SOURCE DATA

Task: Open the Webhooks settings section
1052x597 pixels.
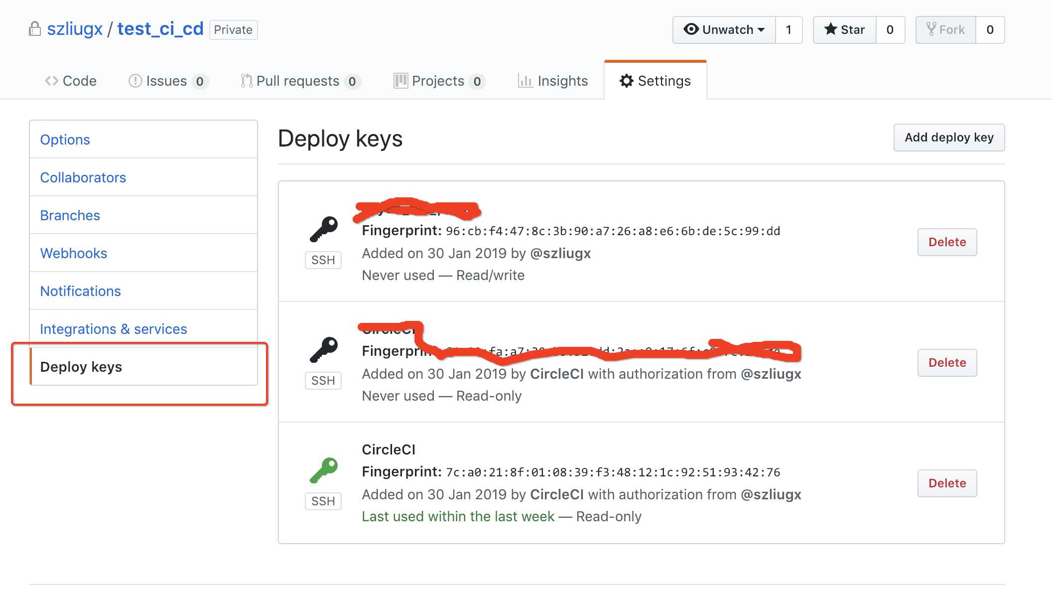Action: click(x=73, y=252)
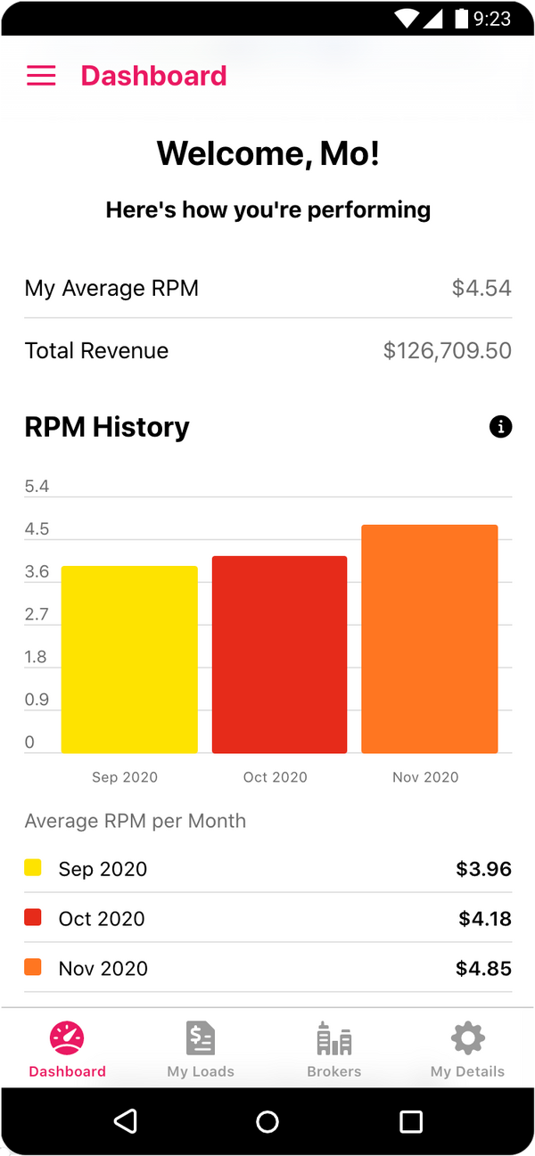This screenshot has width=535, height=1156.
Task: Tap the RPM History info icon
Action: pyautogui.click(x=500, y=427)
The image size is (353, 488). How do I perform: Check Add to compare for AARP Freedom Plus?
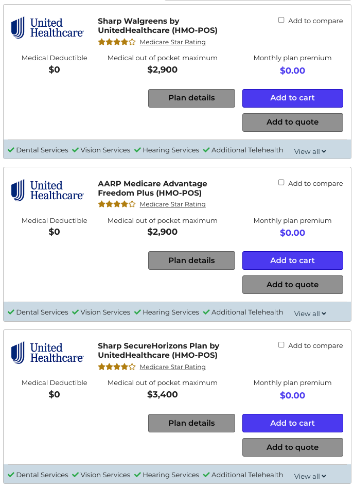[281, 182]
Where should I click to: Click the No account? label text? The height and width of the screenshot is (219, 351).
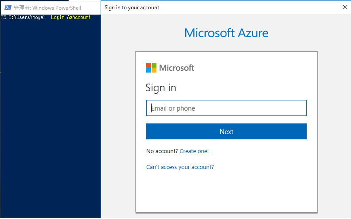click(x=162, y=151)
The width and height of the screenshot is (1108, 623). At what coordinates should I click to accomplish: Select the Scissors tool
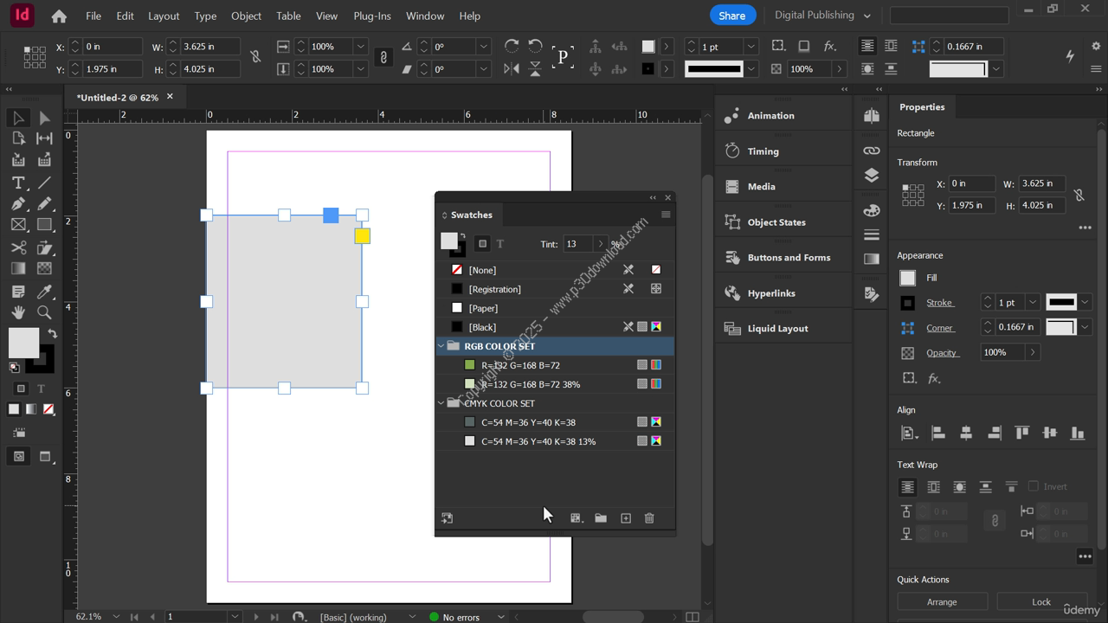pos(18,247)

THE EXERCISE
Reproduce every line of the data above word for word, but leave out the pictures.

OUTPUT BELOW
Task: Open the Webhooks settings section
1052x597 pixels.
Action: click(x=73, y=252)
This screenshot has width=535, height=1156.
Task: Tap the RPM History info icon
Action: pyautogui.click(x=500, y=427)
The image size is (353, 488). How do I perform: Check Add to compare for AARP Freedom Plus?
[281, 182]
Where should I click to: Click the No account? label text? The height and width of the screenshot is (219, 351).
click(x=162, y=151)
The width and height of the screenshot is (1108, 623). At what coordinates should I click to accomplish: Select the Scissors tool
pos(18,247)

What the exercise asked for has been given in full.